• **WHAT THE TASK REQUIRES**
Go through the data below and return each line containing the word "Identify".

• **RECORDED INFORMATION**

^^^^^^^^

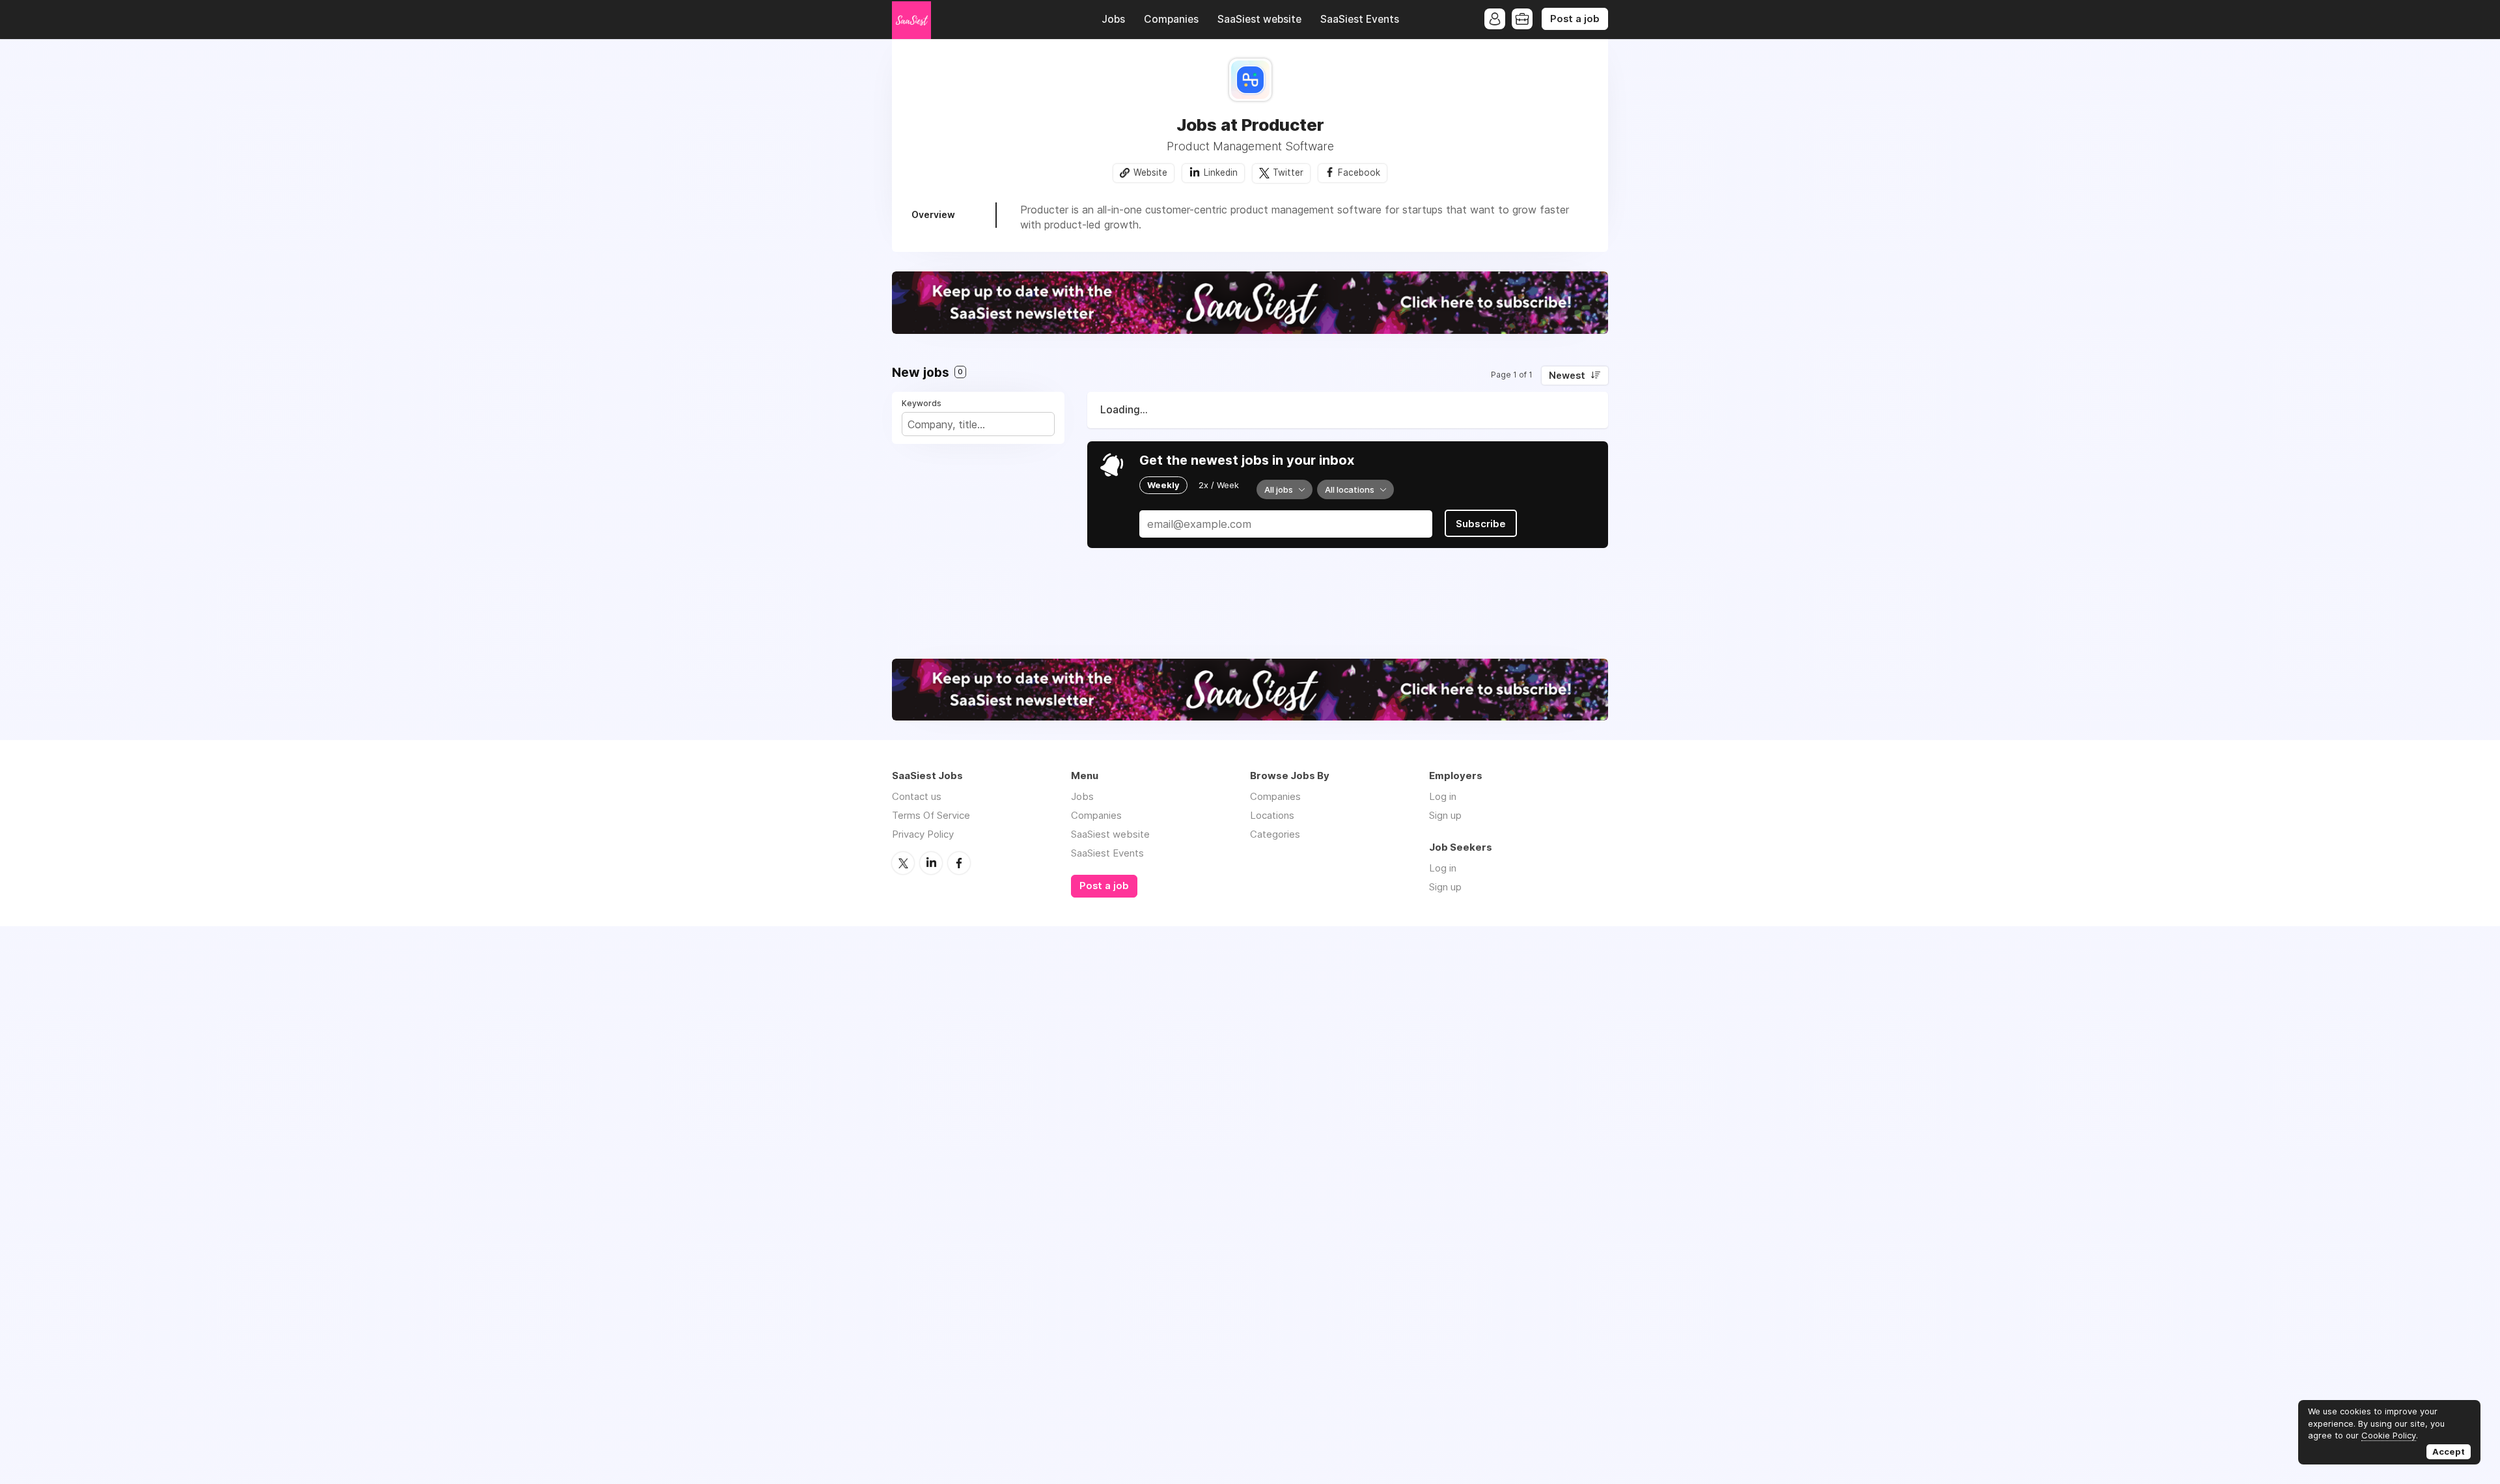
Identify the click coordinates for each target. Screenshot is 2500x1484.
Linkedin (1221, 172)
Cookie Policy (2388, 1435)
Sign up (1445, 815)
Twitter (1288, 172)
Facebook (1359, 172)
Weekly (1163, 485)
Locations (1272, 815)
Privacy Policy (923, 834)
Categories (1275, 834)
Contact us (916, 796)
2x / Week (1219, 485)
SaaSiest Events (1359, 19)
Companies (1171, 19)
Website (1150, 172)
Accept (2448, 1451)
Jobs (1113, 19)
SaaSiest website (1259, 19)
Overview (933, 214)
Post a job (1575, 19)
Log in (1442, 796)
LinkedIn (931, 863)
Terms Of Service (931, 815)
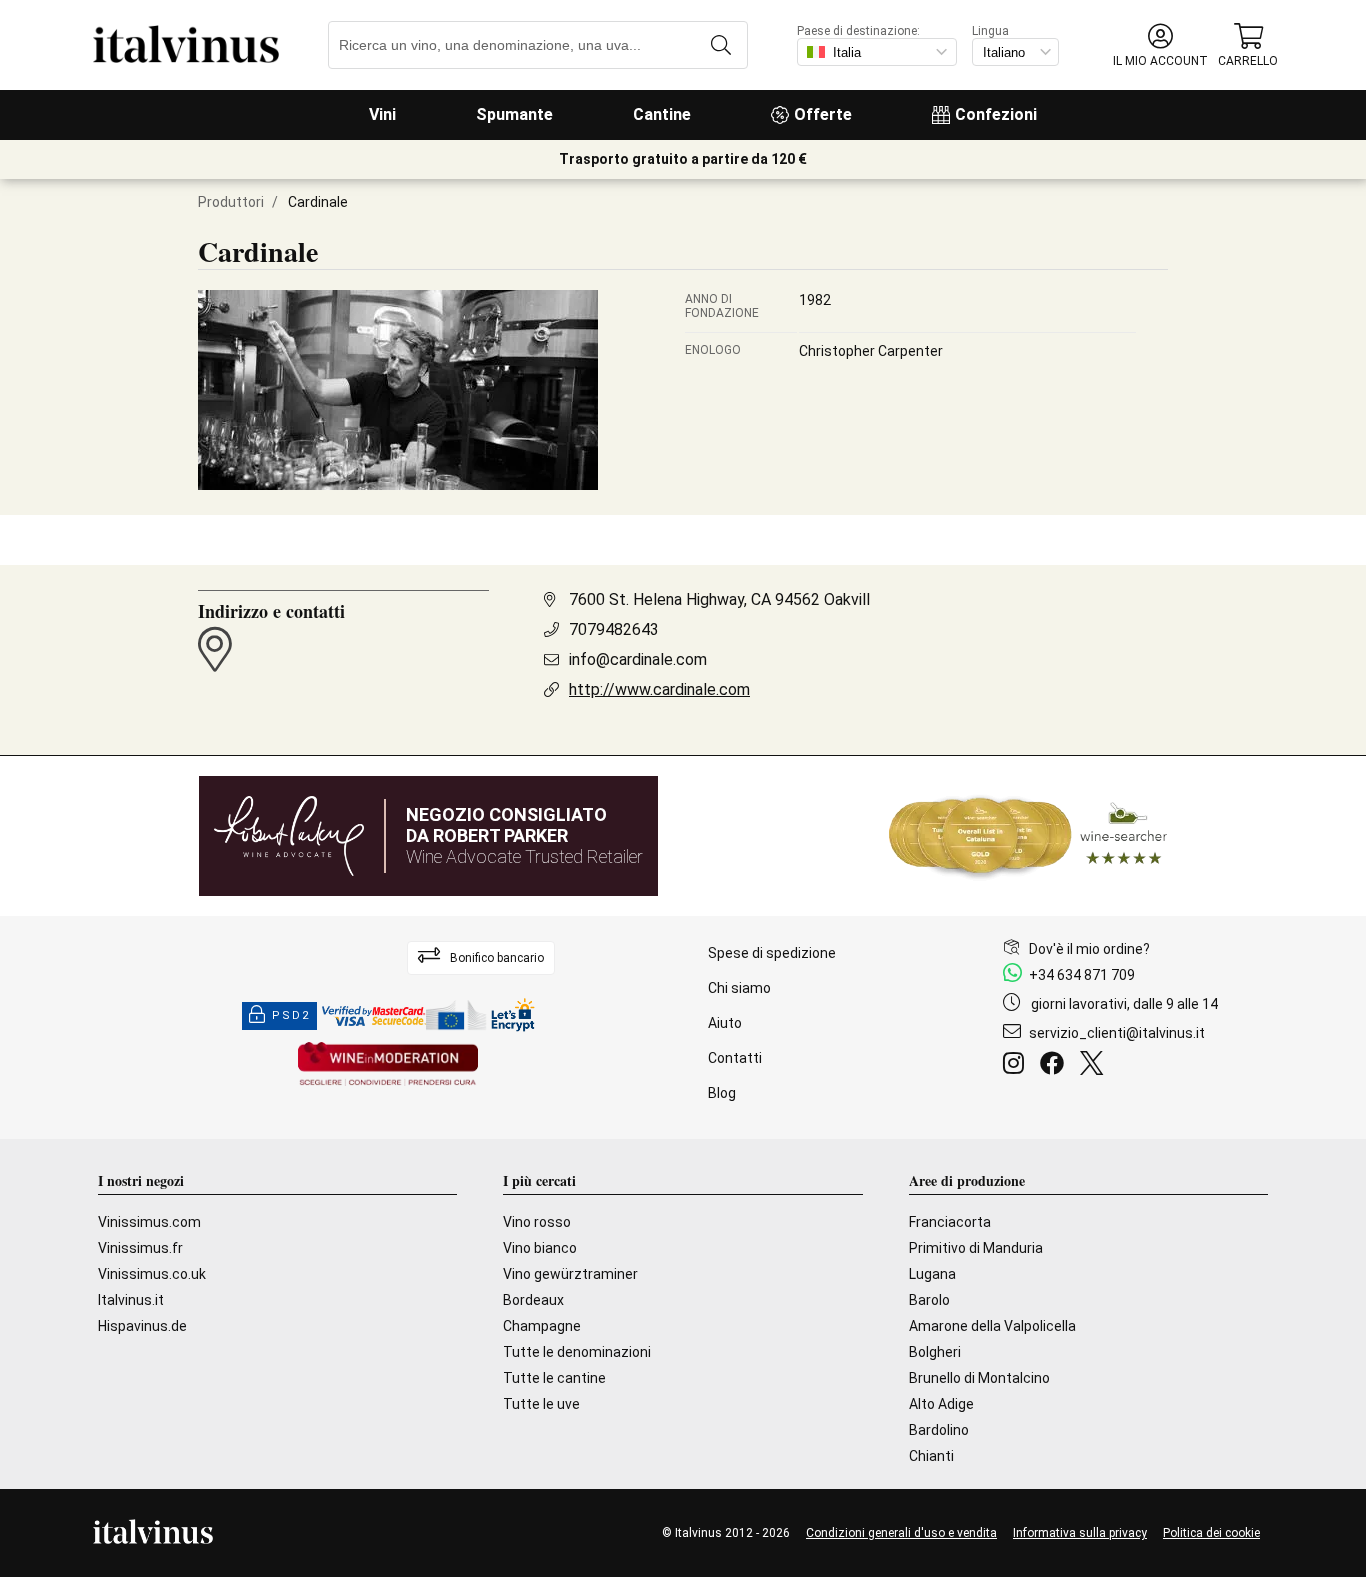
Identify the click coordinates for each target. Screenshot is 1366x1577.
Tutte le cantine (554, 1378)
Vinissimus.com (149, 1222)
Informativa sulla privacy (1080, 1533)
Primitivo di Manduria (976, 1248)
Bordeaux (533, 1300)
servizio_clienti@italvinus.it (1117, 1033)
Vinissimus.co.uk (152, 1274)
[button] (1160, 45)
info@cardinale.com (638, 659)
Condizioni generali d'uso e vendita (901, 1533)
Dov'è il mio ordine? (1089, 949)
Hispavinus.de (142, 1326)
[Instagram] (1017, 1066)
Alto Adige (941, 1404)
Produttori (231, 202)
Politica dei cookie (1211, 1533)
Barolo (929, 1300)
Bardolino (939, 1430)
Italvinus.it (131, 1300)
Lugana (932, 1274)
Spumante (514, 114)
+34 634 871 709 (1082, 975)
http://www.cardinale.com (659, 689)
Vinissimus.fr (140, 1248)
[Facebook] (1056, 1066)
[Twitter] (1095, 1066)
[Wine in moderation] (388, 1065)
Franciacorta (950, 1222)
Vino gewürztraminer (570, 1274)
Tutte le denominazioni (577, 1352)
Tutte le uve (541, 1404)
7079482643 (614, 629)
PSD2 (291, 1015)
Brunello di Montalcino (979, 1378)
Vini (382, 114)
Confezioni (996, 114)
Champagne (542, 1326)
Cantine (662, 114)
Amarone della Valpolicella (992, 1326)
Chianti (931, 1456)
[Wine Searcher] (1028, 836)
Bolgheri (935, 1352)
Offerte (823, 114)
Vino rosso (537, 1222)
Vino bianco (540, 1248)
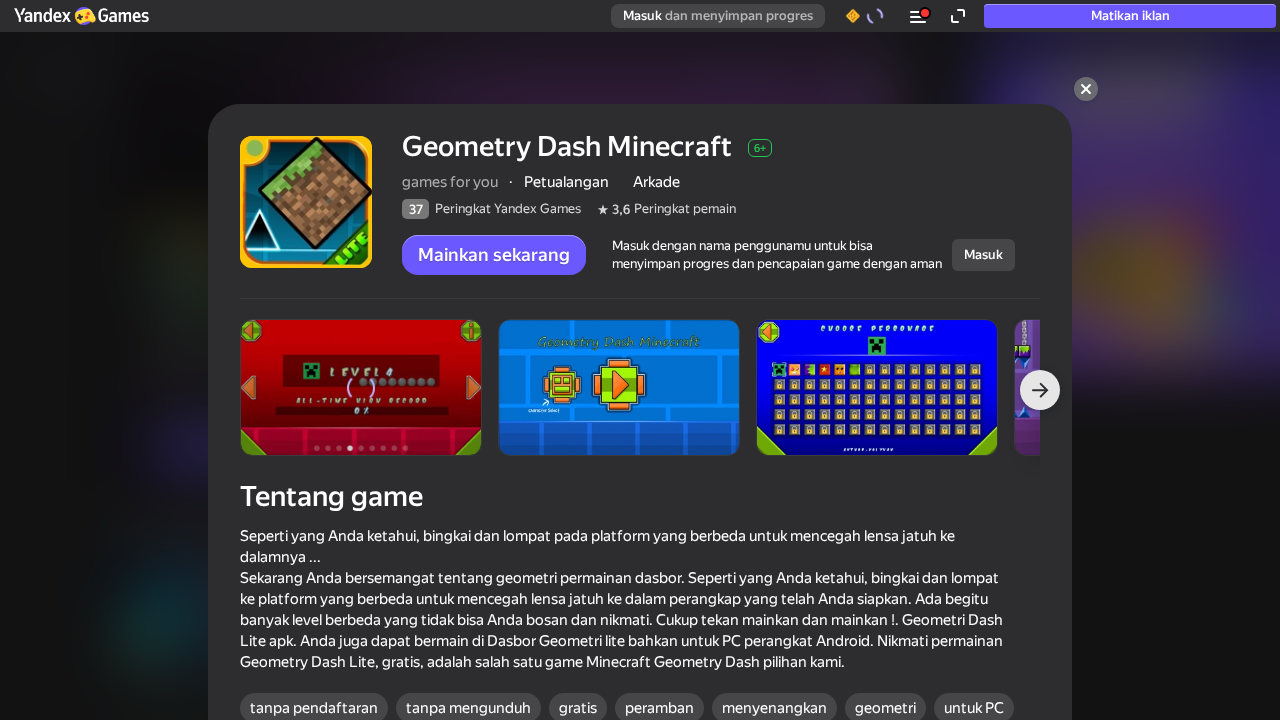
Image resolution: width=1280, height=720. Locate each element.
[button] (80, 16)
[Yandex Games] (80, 16)
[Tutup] (1086, 89)
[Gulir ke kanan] (1040, 390)
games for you (450, 182)
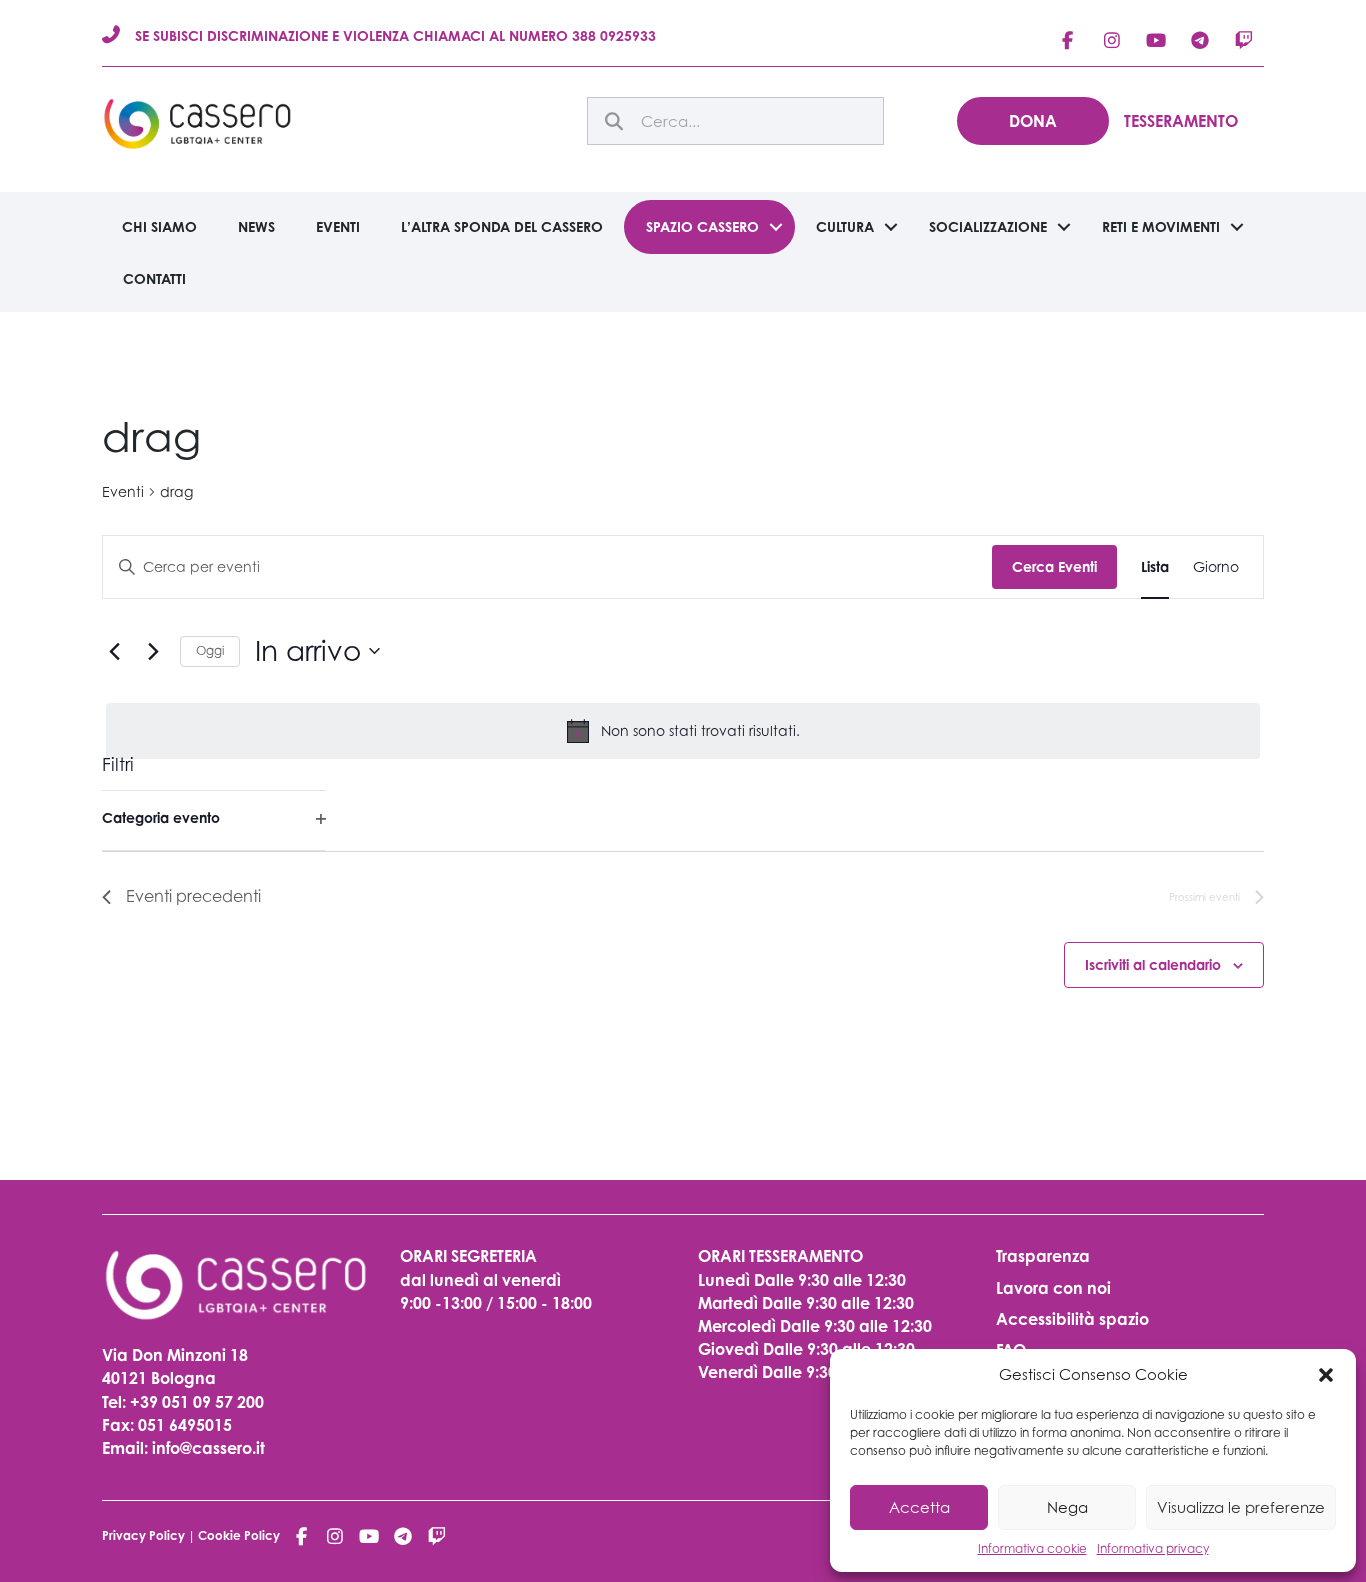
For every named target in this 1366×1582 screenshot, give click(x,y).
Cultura (845, 226)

^^^^^^^^

• **TASK RESULT**
Identify the click coordinates for each target. Screenshot is 2500x1484.
Identify the click coordinates for each target. Screenshot is 1366x1577.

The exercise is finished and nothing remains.